EXERCISE. Some lines below hold "handle". Pick them out and copy them.

EXERCISE DATA.
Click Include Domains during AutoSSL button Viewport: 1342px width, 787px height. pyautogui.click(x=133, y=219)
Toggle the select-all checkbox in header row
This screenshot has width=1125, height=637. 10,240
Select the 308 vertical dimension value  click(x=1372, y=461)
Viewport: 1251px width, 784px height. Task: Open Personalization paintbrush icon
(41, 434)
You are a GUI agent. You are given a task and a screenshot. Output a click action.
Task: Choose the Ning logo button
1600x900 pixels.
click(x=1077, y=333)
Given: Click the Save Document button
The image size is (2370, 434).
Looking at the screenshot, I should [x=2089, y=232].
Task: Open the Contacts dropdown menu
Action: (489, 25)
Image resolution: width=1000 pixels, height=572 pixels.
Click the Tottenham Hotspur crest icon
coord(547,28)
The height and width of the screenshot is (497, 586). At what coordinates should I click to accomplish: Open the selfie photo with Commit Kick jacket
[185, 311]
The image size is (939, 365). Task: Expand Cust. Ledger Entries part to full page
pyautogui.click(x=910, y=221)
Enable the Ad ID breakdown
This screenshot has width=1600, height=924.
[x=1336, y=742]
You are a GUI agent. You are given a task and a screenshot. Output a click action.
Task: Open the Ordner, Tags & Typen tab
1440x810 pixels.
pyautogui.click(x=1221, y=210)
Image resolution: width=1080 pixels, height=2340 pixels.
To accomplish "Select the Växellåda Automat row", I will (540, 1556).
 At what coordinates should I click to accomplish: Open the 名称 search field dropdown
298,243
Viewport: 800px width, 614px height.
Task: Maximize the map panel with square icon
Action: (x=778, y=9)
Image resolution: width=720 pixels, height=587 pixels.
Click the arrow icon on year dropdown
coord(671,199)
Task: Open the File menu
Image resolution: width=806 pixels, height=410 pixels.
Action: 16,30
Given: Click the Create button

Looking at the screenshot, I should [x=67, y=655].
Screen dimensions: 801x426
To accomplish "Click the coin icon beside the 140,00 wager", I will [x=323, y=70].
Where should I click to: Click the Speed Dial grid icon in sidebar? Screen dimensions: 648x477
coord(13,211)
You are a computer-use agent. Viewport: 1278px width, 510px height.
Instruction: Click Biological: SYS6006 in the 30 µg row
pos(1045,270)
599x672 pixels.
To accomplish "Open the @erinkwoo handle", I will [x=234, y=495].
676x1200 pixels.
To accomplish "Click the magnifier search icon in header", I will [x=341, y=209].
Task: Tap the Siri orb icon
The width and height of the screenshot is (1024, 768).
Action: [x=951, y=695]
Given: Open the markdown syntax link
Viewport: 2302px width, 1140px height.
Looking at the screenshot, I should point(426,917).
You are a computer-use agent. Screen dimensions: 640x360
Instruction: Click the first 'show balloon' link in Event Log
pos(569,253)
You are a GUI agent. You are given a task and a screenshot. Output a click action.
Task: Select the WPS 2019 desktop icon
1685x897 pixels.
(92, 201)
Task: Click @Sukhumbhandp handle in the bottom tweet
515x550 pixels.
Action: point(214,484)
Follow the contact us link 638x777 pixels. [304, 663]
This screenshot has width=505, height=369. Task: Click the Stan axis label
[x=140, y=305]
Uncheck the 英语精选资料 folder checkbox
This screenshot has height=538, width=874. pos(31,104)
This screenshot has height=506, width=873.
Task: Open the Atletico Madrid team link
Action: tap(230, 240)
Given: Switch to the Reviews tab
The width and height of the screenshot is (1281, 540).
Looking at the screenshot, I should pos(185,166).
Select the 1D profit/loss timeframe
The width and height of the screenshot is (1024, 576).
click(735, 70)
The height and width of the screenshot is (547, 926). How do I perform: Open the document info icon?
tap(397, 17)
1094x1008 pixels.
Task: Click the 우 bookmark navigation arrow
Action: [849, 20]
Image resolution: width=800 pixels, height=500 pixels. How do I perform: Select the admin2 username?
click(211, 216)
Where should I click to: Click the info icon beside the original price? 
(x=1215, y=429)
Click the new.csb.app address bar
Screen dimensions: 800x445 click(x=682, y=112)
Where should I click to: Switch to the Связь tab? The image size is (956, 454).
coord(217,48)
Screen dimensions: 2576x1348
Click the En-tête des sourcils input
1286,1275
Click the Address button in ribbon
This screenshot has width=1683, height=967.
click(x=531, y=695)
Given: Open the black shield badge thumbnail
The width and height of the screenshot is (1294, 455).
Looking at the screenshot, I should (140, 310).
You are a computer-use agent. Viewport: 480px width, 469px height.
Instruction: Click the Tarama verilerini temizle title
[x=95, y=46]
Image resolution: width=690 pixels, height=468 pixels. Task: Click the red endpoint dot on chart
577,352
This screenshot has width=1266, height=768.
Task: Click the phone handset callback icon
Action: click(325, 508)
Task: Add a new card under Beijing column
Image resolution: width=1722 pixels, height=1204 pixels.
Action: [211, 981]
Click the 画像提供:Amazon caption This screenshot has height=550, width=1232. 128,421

ANSWER.
To accomplish "Open the @erinkwoo handle", I will [x=234, y=495].
Task: Click @Sukhumbhandp handle in the bottom tweet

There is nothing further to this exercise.